Hi divine1966,
the exact last topic was that he didn't tell me that he could not keep an agreement that we had anymore. Our relationship is complicated and we have very different lives. I am constantly trying to find agreements with him to bring some stability and consistency into our relationship, but it doesn't seem to work. He is a musician and first I was very skeptical because of that. He told me that his music was just a hobby, because he also goes to university and to work quite a bit. By now it has turned out that the music is EVERYTHING. He accepts way more gigs than he agreed to, but doesn't tell me about it. (we had the agreement that one gig per month is okay for us both).

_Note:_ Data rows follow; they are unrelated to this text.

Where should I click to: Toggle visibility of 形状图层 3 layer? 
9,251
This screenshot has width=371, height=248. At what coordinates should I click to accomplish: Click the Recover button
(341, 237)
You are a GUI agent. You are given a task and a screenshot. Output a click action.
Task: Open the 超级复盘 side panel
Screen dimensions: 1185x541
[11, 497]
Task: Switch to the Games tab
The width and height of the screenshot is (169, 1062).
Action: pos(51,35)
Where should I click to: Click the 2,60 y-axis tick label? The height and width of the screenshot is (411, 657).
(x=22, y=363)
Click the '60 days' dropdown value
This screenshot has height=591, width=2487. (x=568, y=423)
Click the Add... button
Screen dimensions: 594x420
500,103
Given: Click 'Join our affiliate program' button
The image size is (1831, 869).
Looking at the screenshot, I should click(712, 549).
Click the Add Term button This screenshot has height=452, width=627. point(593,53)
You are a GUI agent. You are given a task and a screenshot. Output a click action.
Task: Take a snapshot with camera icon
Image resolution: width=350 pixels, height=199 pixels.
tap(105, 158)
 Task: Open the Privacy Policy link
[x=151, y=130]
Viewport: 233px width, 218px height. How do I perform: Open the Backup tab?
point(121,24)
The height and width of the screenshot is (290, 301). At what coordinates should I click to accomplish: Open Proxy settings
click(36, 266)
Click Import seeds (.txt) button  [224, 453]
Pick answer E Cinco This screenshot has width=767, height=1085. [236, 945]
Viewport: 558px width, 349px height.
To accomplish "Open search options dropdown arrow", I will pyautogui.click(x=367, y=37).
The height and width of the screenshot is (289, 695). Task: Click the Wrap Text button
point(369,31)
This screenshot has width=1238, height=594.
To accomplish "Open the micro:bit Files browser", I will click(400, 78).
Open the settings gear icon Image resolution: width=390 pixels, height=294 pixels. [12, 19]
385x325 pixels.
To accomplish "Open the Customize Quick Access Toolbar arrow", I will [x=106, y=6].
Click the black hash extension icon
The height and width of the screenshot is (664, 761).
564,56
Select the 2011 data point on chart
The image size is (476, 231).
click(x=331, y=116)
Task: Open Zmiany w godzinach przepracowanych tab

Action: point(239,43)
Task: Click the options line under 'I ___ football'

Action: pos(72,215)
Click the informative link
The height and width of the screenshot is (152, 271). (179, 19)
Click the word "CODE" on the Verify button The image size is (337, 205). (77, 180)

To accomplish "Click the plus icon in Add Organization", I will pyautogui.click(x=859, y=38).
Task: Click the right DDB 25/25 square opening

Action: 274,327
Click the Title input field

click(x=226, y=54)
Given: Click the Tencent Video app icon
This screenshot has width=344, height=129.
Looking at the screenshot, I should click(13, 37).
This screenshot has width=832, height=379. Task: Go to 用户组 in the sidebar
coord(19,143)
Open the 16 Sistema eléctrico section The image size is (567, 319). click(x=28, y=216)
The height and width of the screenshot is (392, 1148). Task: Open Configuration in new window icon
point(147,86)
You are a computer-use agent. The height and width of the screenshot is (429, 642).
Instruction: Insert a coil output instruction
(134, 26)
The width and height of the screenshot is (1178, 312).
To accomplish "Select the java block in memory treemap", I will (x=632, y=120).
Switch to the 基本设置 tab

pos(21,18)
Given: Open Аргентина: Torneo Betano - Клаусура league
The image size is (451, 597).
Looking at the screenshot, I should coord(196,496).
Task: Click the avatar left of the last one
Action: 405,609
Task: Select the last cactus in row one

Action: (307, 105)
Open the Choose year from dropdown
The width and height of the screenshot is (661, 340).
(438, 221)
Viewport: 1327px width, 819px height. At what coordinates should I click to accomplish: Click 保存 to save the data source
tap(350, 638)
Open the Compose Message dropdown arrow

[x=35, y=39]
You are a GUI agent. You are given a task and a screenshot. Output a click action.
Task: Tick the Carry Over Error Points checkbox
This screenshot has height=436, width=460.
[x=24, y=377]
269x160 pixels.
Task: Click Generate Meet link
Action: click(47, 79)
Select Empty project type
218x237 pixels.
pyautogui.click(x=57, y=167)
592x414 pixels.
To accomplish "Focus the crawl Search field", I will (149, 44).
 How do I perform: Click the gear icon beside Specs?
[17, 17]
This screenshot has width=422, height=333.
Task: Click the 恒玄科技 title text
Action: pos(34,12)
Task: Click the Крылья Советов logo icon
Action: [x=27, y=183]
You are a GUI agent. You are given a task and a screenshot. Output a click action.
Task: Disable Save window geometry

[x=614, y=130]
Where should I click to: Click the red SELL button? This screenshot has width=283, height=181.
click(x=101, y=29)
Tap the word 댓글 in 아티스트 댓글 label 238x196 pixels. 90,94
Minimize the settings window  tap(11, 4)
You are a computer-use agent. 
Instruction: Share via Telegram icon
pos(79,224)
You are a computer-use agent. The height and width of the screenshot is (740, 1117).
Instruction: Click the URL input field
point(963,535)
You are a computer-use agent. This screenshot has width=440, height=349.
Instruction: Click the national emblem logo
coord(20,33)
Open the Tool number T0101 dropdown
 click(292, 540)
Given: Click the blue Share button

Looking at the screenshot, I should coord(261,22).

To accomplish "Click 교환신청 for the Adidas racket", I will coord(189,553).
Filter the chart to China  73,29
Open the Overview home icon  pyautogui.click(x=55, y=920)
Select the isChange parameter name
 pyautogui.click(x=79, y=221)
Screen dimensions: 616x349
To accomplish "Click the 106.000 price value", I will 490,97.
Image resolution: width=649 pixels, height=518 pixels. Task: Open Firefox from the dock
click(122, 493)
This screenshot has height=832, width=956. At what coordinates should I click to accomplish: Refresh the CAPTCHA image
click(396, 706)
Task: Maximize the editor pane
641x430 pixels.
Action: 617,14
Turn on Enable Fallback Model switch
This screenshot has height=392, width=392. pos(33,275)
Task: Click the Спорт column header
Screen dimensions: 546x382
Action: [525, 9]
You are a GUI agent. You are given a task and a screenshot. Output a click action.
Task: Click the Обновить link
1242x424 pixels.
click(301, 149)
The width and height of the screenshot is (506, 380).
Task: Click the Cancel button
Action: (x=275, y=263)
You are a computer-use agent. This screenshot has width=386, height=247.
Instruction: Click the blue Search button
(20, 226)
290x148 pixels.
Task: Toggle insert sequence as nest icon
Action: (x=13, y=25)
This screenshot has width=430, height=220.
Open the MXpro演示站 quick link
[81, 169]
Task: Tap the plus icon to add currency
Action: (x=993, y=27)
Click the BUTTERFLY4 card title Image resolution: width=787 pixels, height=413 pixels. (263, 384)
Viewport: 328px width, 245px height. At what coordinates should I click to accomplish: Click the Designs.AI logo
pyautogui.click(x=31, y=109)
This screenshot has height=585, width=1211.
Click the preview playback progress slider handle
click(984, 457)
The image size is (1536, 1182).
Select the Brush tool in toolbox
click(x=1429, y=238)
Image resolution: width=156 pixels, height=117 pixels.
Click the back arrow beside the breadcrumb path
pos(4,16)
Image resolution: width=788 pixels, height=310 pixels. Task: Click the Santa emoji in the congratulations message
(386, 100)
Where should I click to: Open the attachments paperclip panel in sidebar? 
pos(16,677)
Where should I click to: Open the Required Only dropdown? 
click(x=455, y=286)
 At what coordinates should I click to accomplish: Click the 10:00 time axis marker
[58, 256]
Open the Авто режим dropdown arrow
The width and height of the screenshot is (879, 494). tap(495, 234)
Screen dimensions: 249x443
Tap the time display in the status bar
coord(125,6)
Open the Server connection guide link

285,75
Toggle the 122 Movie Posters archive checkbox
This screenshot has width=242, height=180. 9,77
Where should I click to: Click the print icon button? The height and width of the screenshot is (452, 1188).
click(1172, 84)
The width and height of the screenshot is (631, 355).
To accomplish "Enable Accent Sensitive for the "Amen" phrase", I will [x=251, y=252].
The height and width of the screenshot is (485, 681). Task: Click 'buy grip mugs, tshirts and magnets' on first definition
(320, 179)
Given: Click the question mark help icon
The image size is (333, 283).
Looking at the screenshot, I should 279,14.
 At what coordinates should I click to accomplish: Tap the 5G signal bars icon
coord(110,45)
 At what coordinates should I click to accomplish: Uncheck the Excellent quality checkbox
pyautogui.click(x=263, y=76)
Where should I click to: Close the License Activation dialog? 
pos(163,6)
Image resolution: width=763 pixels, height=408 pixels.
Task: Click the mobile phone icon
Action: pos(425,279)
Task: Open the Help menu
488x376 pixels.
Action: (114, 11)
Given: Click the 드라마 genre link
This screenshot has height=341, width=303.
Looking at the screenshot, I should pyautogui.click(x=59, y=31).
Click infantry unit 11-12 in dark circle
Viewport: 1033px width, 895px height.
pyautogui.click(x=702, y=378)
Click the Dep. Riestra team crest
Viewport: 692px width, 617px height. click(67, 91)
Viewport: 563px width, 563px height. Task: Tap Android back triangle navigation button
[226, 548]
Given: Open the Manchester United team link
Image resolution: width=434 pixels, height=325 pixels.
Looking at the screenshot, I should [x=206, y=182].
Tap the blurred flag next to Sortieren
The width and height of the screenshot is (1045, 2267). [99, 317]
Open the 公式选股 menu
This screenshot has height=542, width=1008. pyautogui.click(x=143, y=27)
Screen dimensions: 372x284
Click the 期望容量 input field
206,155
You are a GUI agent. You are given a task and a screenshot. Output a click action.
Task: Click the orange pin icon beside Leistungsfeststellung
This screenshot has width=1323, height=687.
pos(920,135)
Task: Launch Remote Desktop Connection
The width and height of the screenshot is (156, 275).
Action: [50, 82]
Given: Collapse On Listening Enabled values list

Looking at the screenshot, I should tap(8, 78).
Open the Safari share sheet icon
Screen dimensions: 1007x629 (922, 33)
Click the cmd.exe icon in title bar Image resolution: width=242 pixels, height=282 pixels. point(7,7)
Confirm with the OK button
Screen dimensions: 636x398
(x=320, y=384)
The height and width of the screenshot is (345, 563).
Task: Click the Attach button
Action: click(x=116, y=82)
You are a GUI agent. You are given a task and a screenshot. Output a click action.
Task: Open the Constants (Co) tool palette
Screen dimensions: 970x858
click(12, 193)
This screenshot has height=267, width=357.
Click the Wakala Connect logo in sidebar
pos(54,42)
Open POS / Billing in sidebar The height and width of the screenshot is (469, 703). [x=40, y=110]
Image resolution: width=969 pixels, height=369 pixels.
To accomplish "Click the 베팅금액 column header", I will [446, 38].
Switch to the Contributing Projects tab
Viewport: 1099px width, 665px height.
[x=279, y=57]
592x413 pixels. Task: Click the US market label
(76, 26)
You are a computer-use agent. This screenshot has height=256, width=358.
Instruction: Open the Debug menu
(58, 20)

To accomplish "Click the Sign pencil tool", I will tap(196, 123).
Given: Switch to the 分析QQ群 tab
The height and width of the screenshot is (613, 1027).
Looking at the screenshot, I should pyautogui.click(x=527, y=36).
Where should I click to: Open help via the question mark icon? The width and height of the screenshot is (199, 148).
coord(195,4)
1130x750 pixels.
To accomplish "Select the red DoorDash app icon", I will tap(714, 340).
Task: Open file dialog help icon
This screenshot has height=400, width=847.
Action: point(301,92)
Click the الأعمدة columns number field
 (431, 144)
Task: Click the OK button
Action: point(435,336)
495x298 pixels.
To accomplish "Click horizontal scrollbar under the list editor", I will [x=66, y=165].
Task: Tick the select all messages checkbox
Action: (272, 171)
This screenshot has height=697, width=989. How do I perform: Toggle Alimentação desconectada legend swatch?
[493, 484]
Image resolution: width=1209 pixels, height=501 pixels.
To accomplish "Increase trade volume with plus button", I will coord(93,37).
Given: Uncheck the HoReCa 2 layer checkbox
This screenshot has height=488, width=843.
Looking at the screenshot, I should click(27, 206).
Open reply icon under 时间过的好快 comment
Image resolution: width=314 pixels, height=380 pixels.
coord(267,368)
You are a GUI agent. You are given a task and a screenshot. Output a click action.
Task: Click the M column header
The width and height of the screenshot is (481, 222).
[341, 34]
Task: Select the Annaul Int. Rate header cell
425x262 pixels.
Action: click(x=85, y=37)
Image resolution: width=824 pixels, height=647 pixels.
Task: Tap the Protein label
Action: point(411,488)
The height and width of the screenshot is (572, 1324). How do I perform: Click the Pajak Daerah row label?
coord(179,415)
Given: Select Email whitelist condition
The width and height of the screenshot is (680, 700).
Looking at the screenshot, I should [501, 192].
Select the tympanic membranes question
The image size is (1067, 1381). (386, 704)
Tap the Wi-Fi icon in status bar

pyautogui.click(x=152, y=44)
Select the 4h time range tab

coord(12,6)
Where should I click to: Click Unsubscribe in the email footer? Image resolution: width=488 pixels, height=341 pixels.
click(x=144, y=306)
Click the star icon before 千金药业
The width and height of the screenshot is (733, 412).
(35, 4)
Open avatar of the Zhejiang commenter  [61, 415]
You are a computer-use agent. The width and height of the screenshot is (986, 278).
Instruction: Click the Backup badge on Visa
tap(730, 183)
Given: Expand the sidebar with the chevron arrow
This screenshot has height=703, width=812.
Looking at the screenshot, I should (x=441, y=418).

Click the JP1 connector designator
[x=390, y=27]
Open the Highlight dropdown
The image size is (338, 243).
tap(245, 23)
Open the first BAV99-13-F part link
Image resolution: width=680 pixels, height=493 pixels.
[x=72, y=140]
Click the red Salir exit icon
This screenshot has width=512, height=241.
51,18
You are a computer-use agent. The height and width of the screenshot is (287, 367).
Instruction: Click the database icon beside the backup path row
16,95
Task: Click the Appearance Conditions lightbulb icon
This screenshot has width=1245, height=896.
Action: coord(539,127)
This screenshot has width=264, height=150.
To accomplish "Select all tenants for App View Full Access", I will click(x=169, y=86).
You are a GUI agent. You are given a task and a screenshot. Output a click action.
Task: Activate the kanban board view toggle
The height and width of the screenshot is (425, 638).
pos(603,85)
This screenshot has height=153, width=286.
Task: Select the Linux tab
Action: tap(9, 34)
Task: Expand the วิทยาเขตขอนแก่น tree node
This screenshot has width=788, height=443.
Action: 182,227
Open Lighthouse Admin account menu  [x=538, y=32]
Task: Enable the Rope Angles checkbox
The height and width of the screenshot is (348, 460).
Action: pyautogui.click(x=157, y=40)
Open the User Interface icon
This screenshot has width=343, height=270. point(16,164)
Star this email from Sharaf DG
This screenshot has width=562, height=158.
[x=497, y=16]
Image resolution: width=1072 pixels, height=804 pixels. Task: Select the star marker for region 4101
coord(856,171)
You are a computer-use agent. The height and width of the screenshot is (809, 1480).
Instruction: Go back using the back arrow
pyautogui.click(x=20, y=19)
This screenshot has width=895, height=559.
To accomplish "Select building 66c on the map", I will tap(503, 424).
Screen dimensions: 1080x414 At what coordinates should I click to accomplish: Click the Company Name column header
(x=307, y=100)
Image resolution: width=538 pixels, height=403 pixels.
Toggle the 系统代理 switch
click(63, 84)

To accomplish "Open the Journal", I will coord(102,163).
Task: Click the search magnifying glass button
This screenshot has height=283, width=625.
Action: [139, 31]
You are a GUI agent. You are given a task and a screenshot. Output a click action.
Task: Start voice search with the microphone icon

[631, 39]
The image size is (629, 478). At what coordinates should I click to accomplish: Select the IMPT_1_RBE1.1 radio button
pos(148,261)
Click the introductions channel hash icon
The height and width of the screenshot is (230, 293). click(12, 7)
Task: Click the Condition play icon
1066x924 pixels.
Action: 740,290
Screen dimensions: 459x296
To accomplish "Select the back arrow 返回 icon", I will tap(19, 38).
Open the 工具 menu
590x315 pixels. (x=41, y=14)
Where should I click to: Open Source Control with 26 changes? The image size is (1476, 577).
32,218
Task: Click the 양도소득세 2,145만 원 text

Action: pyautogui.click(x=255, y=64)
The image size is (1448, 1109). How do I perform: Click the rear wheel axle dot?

He seems to be torn between his lives and all the things he wants. I try my best to support his interests, but it is hard for me and I don't get enough of the fuzzy relationship stuff that I need. I don't live in his scene and his friends don't seem to like me very much, even though I tried to be open and cool about everything. I tried to explain to him that I need more stability in our relationship, and mostly that I need him to be honest with me. I know that he is afraid to lose me, so he tries to somehow work his way around me without telling me the uncomfortable things. (Like that he accepted three gigs more than he promised me, without talking to me). I just find these things out by accident or when he starts acting strange. That is what makes me so mad, that he makes agreements with me but then breaks them without talking to me because he is too afraid.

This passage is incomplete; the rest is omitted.